Jelas sekali, penjaga gawang “awal” Philly untuk Game 1 melawan Boston, Brian Boucher mendapat banyak kepercayaan diri dari memenangkan Game 7 melawan Buffalo. Tapi seberapa besar ruang untuk kesalahan yang dia miliki di dunia menawan yang membuat Flyers mencetak gol? Kita semua tahu Peter Laviolette tidak takut untuk memberikan pukulan cepat kepada penjaga gawang mana pun, jadi Boucher perlu melakukan penyelamatan awal di awal setiap pertandingan untuk menenangkan timnya dan mendapatkan ritme. Game 5 adalah contoh sempurna dari hal ini yang mengarah pada bencana, jadi Boucher harus fokus di beberapa menit pertama setiap game.
MICHAL NEUVIRTH: Bisakah dia menghentikan serangan Lightning berkekuatan tinggi?
Seperti yang baru saja Anda baca, Neuvirth berusaha mempertahankan sikap tenang dan menghasilkan penghematan besar dengan cara yang ekonomis. Itu adalah prestasi yang lebih mudah untuk dicapai melawan tim ofensif yang lebih lemah seperti Rangers. Tapi ceritanya bisa sangat berbeda melawan Lightning. Bagaimana Neuvirth menangani umpan dinamis dan tembakan akurat dan akurat dari pemain seperti Martin St. Kesepakatan Louis, Vincent Lecavalier dan Steven Stamkos? Akankah dia terus mengandalkan lebih sedikit pergerakan melawan permainan kekuatan Tampa Bay?
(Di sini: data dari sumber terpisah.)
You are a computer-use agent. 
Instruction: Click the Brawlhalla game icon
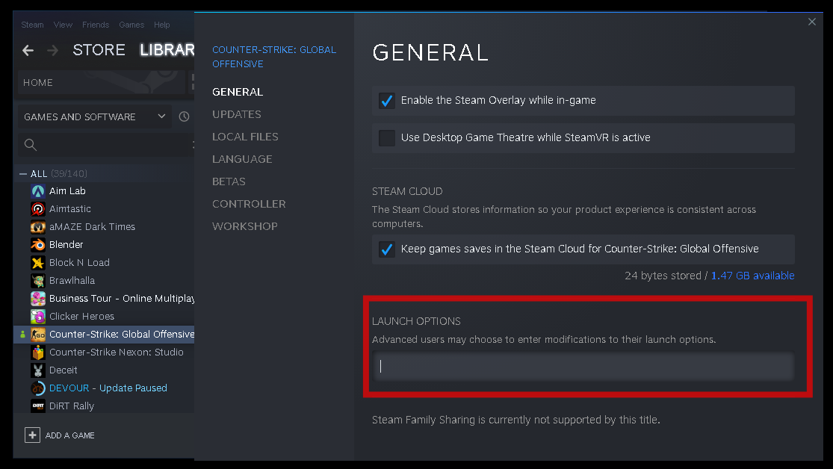pos(38,281)
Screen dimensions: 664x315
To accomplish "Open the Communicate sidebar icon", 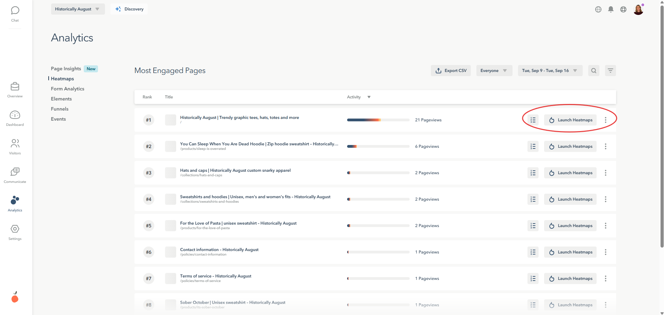I will 15,175.
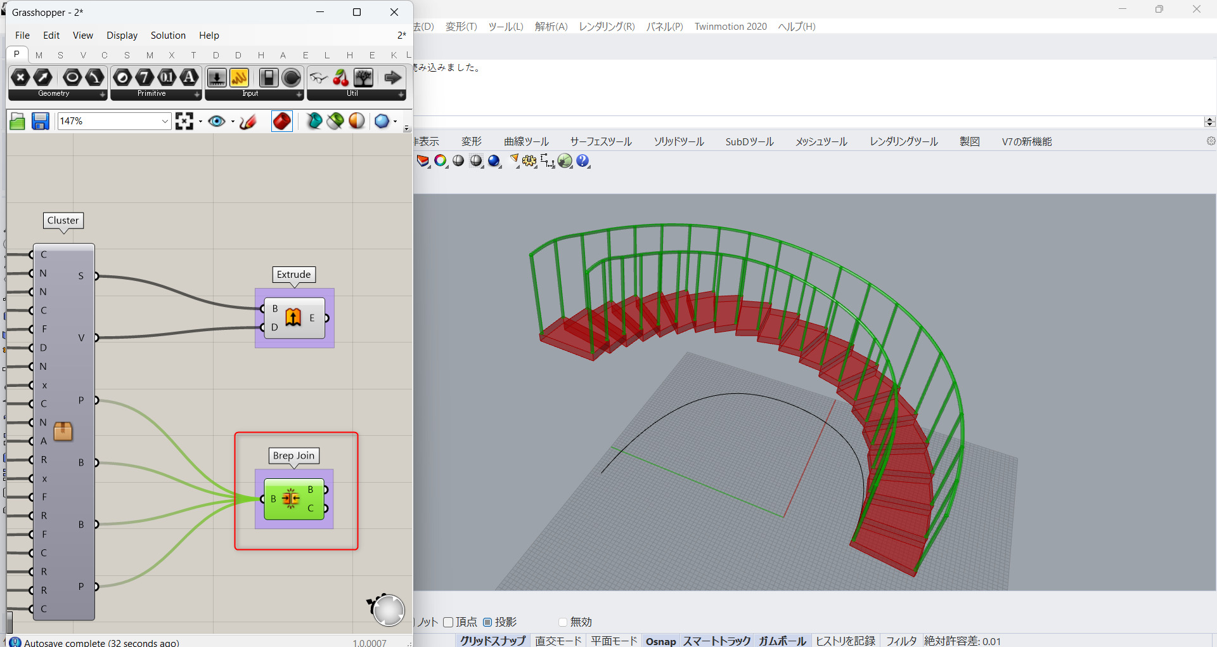
Task: Open the zoom percentage dropdown showing 147%
Action: tap(164, 121)
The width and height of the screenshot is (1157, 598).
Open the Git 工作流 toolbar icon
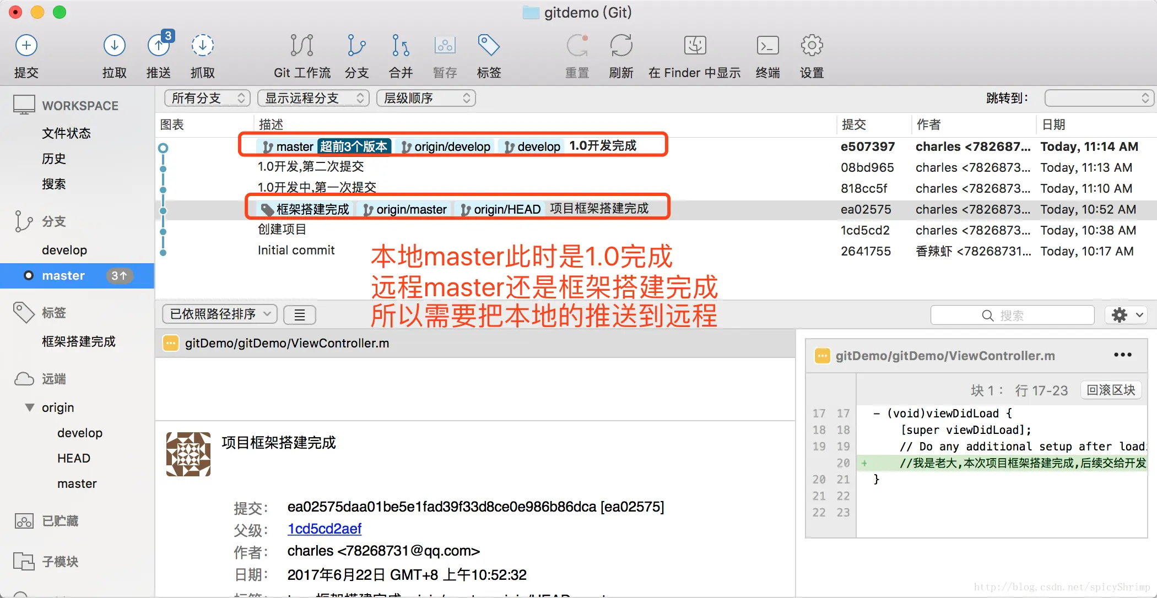(302, 45)
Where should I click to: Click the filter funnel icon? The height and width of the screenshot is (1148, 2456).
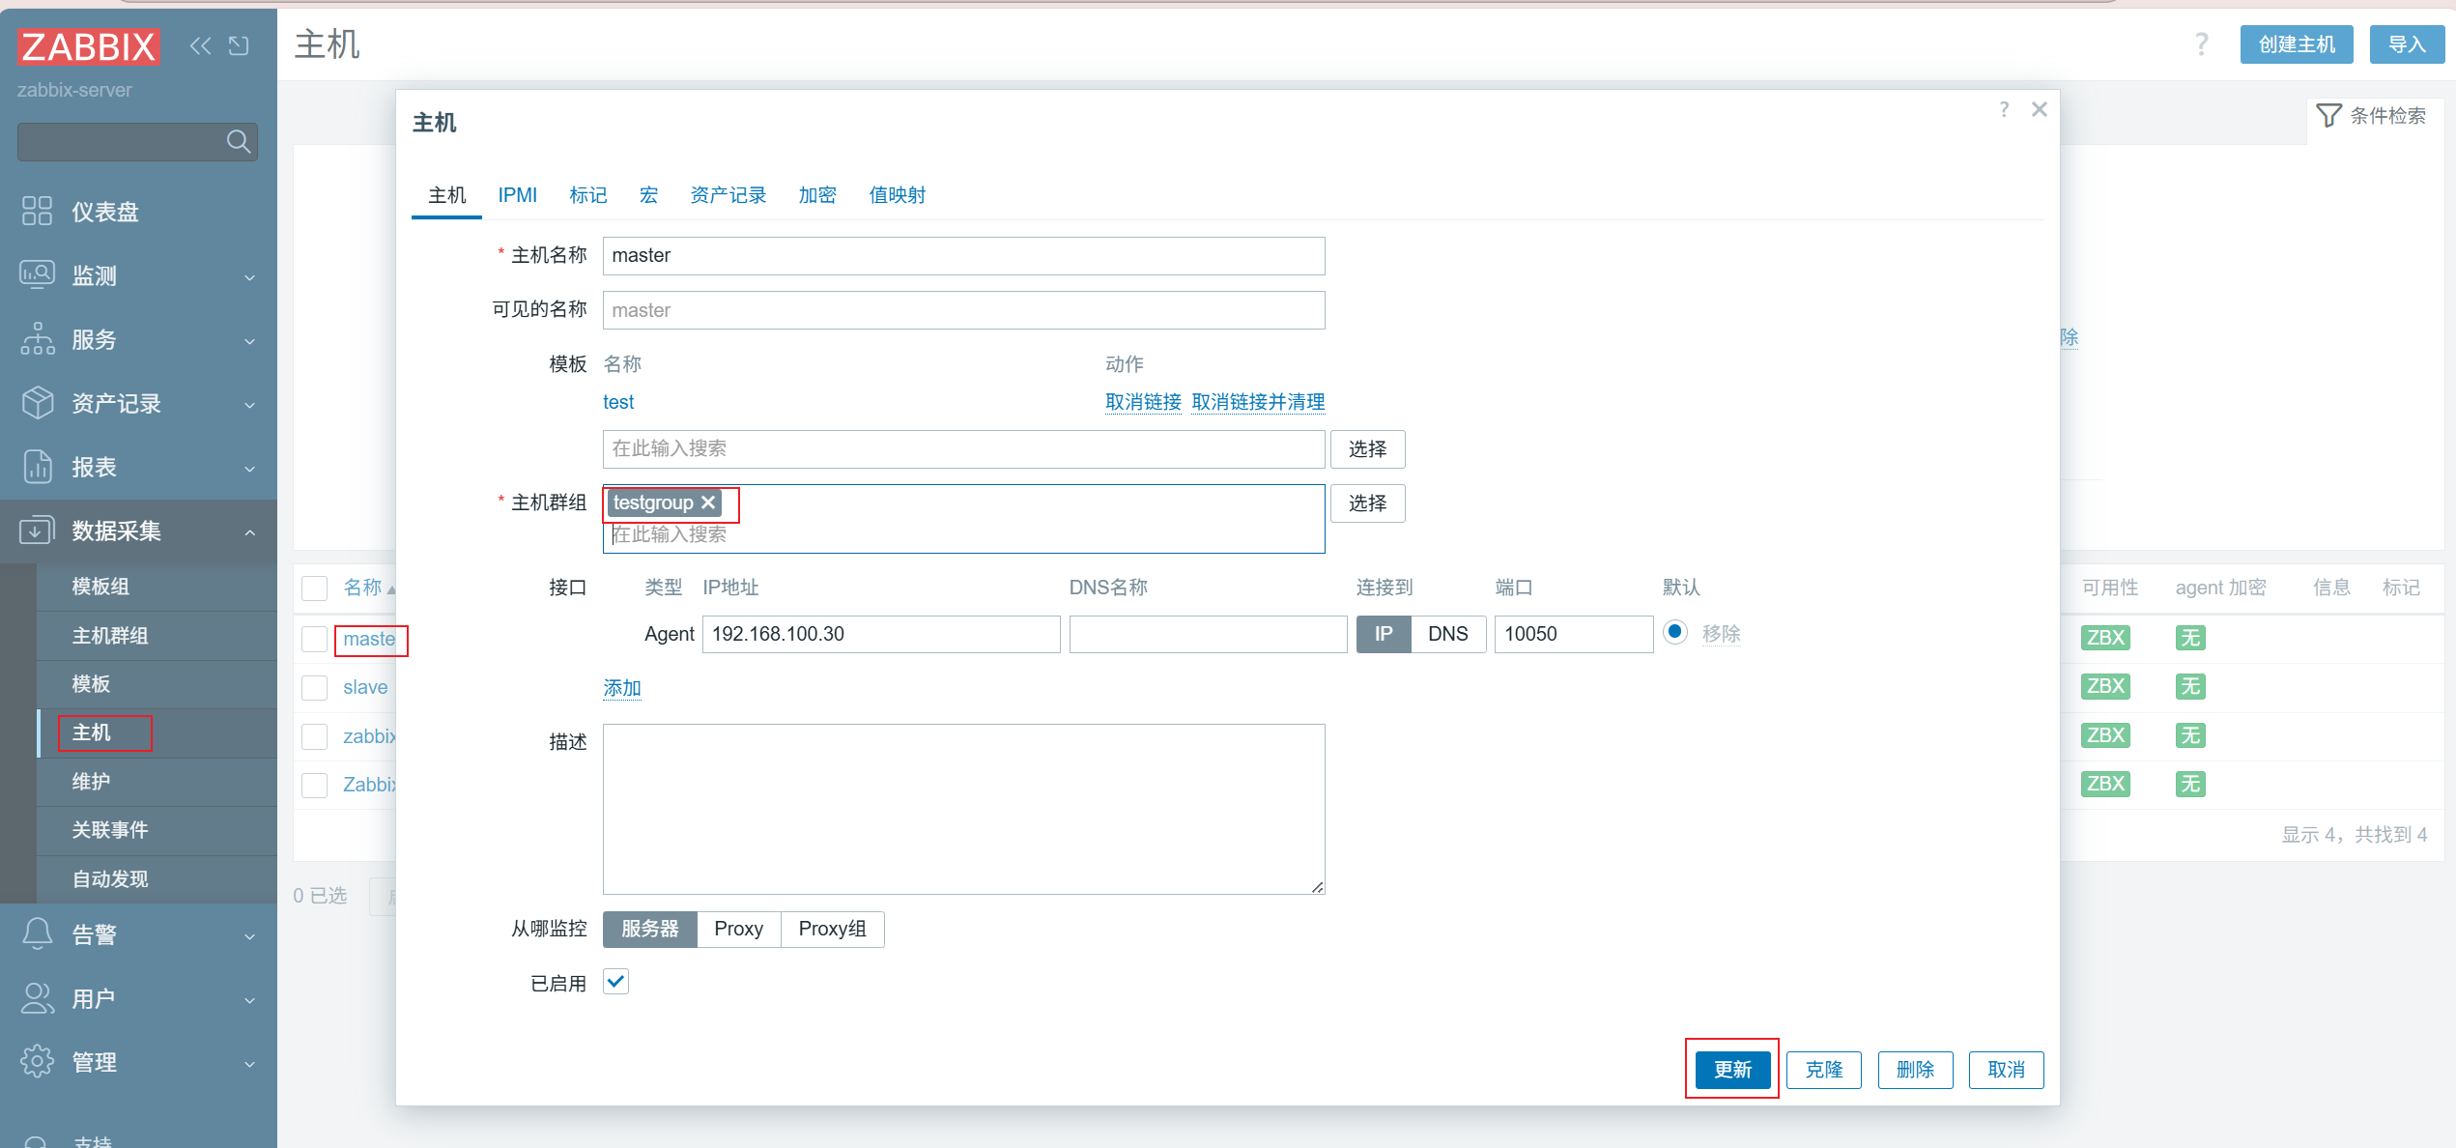tap(2328, 116)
TIM THOMAS: Bisakah dia terus bermain agresif?
Setelah kemenangan perpanjangan waktu di Game 7 yang melelahkan dan menguras emosi melawan Montreal, Thomas terpaksa pulih, fokus kembali, dan memberi energi kembali hanya dalam beberapa hari. Itu mungkin tampak seperti hal yang mudah bagi seorang veteran dari silsilah Thomas, tetapi itu tidak mudah ketika Anda menghadapi Flyers yang memiliki fisik dan tangguh. Dengan lebih banyak lalu lintas dan badan yang lebih besar bekerja sangat keras untuk menghilangkan visinya, Thomas harus bekerja lebih keras lagi untuk menjadi agresif di ronde kedua. Tapi dia harus berhati-hati; bersikap terlalu agresif dapat membuatnya keluar dari posisinya pada waktu yang salah.
DWAYNE ROLOSON: Bisakah dia menghilangkan kesalahan mental dan kesalahan besar?
Sulit untuk menemukan kelemahan mencolok dalam seri putaran pertama Roloson melawan Penguins. Roloson tampil heroik dalam penutupan Game 7 dan meraih kemenangan di Game 6, dan merupakan pemimpin sejati bagi Lightning. Namun melawan serangan Capitals yang kuat, tidak ada ruang untuk kesalahan mental. Ini bukanlah seri di mana Roloson dapat membalikkan keadaan di belakang gawangnya, atau melakukan umpan buruk yang mengarah pada peluang mencetak gol dan perubahan momentum. Salah satu di antaranya bisa menjadi pembeda antara menang dan kalah dalam pertandingan playoff.